Data in this exercise
****

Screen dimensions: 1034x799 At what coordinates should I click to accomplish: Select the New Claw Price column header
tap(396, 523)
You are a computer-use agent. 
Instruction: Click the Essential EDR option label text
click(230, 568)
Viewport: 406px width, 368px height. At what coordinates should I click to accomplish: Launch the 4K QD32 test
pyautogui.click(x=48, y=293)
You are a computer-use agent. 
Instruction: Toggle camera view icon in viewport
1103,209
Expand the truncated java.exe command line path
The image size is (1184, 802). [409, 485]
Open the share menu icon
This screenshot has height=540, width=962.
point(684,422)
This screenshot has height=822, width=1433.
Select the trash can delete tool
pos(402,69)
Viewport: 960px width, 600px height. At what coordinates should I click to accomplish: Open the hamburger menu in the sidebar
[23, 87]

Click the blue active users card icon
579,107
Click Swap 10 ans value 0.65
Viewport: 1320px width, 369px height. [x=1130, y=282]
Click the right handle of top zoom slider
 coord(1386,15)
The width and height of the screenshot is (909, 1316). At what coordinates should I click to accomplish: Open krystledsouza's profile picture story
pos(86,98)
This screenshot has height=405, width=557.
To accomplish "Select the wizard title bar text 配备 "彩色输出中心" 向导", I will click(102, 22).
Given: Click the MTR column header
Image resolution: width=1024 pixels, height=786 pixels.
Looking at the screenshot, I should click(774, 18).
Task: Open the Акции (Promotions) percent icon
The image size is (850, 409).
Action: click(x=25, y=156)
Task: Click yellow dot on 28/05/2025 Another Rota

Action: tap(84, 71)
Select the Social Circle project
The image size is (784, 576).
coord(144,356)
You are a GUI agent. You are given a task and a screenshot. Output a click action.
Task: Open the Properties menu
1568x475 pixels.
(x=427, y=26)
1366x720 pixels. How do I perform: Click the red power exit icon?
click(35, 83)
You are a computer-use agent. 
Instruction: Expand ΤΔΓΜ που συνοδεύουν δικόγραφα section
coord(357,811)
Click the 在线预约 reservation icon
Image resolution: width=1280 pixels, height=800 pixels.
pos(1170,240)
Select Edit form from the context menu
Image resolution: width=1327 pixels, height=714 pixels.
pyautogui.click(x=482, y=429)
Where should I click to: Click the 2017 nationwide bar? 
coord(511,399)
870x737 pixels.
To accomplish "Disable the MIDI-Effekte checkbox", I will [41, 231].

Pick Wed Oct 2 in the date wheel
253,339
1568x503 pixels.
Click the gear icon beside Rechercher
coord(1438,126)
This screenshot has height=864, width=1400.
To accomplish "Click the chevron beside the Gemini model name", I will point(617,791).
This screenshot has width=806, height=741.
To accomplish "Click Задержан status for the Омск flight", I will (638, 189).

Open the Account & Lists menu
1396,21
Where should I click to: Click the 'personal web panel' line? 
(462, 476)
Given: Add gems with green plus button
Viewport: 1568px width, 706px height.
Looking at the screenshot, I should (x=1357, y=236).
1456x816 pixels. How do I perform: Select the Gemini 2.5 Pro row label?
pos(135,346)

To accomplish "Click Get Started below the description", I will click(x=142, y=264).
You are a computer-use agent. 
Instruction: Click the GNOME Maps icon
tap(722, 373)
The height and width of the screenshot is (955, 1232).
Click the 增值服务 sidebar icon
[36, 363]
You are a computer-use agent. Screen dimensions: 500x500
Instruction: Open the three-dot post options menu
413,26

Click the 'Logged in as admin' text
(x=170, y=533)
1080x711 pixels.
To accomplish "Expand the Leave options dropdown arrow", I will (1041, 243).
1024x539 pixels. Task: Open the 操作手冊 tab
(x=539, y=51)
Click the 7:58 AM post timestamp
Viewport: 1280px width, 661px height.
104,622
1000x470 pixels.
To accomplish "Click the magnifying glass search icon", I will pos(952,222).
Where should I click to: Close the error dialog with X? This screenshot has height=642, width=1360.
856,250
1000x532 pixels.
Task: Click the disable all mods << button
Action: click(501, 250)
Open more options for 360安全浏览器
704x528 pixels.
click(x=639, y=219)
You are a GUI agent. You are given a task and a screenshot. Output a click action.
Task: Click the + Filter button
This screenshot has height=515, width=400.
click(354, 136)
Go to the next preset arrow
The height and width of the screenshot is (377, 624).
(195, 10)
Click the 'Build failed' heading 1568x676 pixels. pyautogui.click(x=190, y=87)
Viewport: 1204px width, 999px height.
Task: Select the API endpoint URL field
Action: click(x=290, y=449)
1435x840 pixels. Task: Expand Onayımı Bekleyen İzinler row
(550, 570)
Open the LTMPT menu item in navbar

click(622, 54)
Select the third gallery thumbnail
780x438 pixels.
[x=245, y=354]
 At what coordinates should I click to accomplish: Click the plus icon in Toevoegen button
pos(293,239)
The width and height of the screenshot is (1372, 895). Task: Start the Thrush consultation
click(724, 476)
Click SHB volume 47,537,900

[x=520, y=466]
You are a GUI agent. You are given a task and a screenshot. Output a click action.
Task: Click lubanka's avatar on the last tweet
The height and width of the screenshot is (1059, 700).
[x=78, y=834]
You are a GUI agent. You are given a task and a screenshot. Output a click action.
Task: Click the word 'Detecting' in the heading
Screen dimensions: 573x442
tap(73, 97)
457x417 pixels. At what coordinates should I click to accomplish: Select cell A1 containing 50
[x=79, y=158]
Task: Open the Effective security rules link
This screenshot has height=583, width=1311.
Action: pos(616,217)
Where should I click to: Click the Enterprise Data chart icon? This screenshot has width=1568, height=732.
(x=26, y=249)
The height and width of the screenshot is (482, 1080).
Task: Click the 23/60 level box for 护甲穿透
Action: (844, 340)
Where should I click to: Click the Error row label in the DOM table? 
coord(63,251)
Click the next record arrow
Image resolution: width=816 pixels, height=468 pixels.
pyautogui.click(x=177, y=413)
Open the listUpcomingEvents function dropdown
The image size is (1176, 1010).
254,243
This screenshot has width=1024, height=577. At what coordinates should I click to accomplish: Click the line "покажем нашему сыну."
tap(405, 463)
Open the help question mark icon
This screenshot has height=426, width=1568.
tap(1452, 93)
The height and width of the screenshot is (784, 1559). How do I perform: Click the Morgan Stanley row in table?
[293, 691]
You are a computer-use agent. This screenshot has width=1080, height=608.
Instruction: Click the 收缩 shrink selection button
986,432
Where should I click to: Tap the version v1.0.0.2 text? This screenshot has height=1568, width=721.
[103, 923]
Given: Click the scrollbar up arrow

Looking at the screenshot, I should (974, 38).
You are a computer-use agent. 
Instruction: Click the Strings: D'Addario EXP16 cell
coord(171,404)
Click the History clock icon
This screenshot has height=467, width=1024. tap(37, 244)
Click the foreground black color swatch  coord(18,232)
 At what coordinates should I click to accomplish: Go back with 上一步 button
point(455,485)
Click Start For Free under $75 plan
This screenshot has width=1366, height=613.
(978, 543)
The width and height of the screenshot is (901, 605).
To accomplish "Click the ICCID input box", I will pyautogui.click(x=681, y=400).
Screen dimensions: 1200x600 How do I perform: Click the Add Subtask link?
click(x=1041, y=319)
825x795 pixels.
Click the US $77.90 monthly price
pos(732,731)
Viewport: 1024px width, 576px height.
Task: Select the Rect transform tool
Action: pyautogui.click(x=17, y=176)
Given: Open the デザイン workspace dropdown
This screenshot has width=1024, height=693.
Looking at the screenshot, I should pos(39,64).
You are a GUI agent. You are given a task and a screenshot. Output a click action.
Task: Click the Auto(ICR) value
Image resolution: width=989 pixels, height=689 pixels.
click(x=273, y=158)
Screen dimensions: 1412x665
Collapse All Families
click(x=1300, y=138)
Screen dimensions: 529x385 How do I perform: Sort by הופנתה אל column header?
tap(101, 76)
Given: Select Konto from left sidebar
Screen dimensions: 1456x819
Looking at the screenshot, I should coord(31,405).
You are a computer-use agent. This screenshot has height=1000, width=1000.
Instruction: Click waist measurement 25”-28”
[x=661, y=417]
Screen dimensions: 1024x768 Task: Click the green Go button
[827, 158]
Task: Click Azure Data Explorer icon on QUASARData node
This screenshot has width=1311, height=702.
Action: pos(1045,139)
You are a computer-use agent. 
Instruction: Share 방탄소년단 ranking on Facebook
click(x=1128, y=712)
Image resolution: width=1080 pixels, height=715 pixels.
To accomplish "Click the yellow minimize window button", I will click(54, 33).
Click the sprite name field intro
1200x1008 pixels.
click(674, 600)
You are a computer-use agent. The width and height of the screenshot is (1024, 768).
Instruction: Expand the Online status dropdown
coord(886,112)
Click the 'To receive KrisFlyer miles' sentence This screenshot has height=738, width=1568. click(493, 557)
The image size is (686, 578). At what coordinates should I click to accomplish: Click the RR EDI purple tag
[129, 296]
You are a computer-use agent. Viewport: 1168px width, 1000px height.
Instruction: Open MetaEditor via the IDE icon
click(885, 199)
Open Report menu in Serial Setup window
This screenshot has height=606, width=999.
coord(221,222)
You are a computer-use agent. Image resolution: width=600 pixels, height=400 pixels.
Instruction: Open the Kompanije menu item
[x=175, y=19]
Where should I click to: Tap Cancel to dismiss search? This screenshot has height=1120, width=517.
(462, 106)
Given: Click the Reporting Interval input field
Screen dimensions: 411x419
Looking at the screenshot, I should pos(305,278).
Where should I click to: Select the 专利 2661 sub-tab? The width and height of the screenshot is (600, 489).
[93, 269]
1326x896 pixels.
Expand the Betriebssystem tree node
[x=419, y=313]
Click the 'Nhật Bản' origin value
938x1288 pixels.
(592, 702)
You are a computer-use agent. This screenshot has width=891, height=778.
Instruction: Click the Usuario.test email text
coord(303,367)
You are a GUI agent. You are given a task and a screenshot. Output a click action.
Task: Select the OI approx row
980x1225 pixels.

****

Work order
What needs duplicating is the run of lines from the one containing "You are a computer-use agent. Viewport: 1168px" through the last line of the entries above, exact and complete.

Exercise answer
You are a computer-use agent. Viewport: 1168px width, 1000px height.
Instruction: Open MetaEditor via the IDE icon
click(885, 199)
Open Report menu in Serial Setup window
This screenshot has height=606, width=999.
coord(221,222)
You are a computer-use agent. Image resolution: width=600 pixels, height=400 pixels.
Instruction: Open the Kompanije menu item
[x=175, y=19]
Where should I click to: Tap Cancel to dismiss search? This screenshot has height=1120, width=517.
(462, 106)
Given: Click the Reporting Interval input field
Screen dimensions: 411x419
Looking at the screenshot, I should pos(305,278).
Where should I click to: Select the 专利 2661 sub-tab? The width and height of the screenshot is (600, 489).
[93, 269]
1326x896 pixels.
Expand the Betriebssystem tree node
[x=419, y=313]
Click the 'Nhật Bản' origin value
938x1288 pixels.
(592, 702)
You are a computer-use agent. This screenshot has width=891, height=778.
Instruction: Click the Usuario.test email text
coord(303,367)
You are a GUI agent. You are given a task and a screenshot. Output a click action.
Task: Select the OI approx row
980x1225 pixels.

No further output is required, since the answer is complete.